Let be $V$ an inner product space over $\mathbb{C}$ with finit dimension and a linear operator $T:V\rightarrow V$. Prove that $\DeclareMathOperator{\Image}{Image}\DeclareMathOperator{\Ker}{Ker}$$\Image(T^{*})=\Ker(T)^{\perp}$. Extra note: $T^{*}$ is the adjoint operator
I've proved it, but I've a doubt in one step.
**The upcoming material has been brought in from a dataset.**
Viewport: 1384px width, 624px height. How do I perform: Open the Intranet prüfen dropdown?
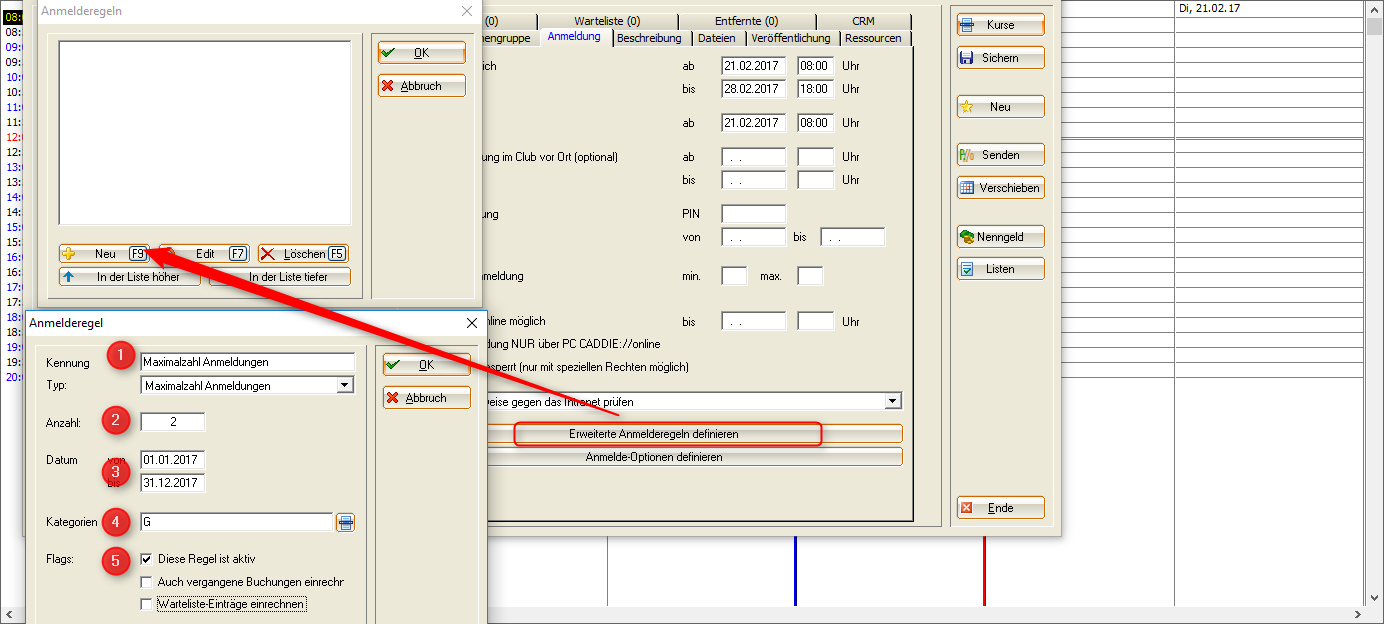[x=892, y=402]

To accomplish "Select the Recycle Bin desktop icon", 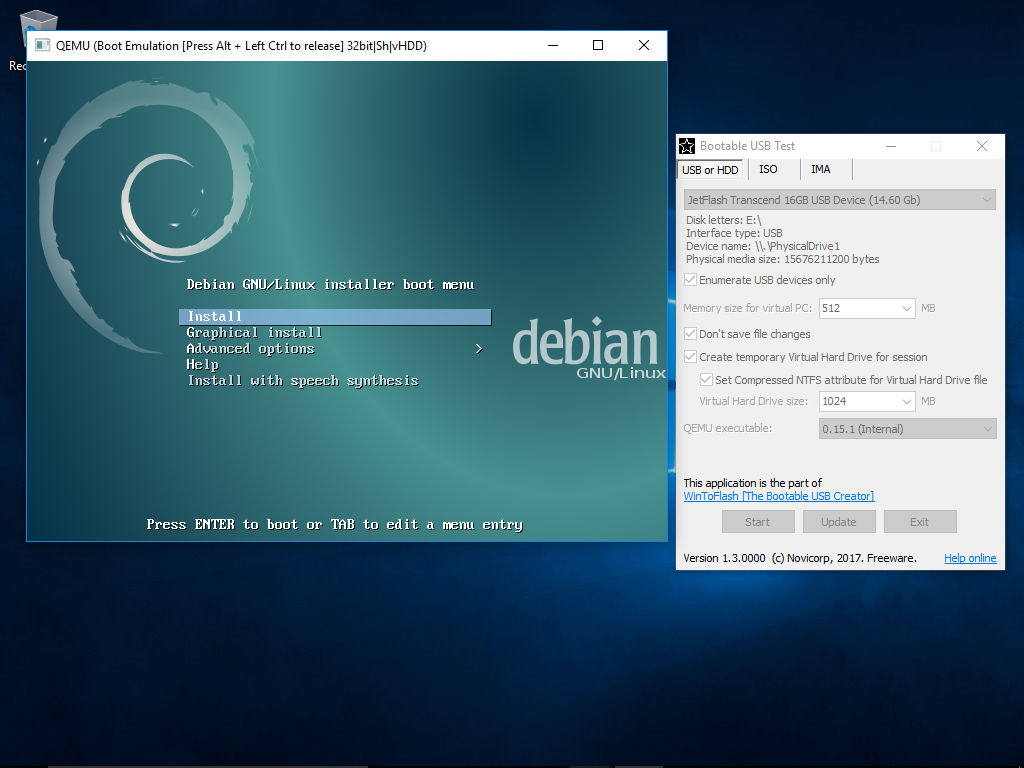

Here is my proof:
First Part: $\Image(T^{*}) \subseteq \Ker(T)^{\perp}$
\begin{align*} \text{Let be } v \in \Ker(T) \text{ and }w\in \Image(T^{*}), \text{i.e. }w=T^{*}u \ \ \ \ \ \ \ \ \ \text{for some } u \in V \end{align*}
\begin{equation*} \Rightarrow \left \langle T^{*}u,v \right \rangle=\left \langle u,Tv \right \rangle=\left \langle u,0 \right \rangle=0\\ \Rightarrow T^{*}u\in \Ker(T)^{\perp} \\ \therefore \:\Image(T^{*}) \subseteq \Ker(T)^{\perp} \end{equation*}
Second Part: $\Ker(T)^{\perp}\subseteq \Image(T^{*})$
\begin{align*} \text{Let be } w \in \Ker(T)^{\perp} \text{ and }v\in \Ker(T), \end{align*}
\begin{equation*} \Rightarrow \left \langle w,v \right \rangle=0 \ \ \ \text{ and also, is true that } \left \langle u,Tv\right \rangle=0 \ \ \ \ \ \forall u \in V\\\text{Thus, }\left \langle w,v \right \rangle=\left \langle u,Tv\right \rangle=\left \langle T^{*}u,v \right \rangle=0\\\left \langle w,v \right \rangle=\left \langle T^{*}u,v \right \rangle \end{equation*}
And, here is my doubt: If we know that $\left \langle w,v \right \rangle=\left \langle T^{*}u,v \right \rangle$. Then, can I assure that $w=T^{*}u $ $ \ \ \ \text{for some } u\in V$?
If the answer to my question is yes, then $w \in \Image(T^{*})$, and we've finished. I really appreciate your help, maybe it is a trivial question but I prefer to verify that this step is correct. Thank you very much!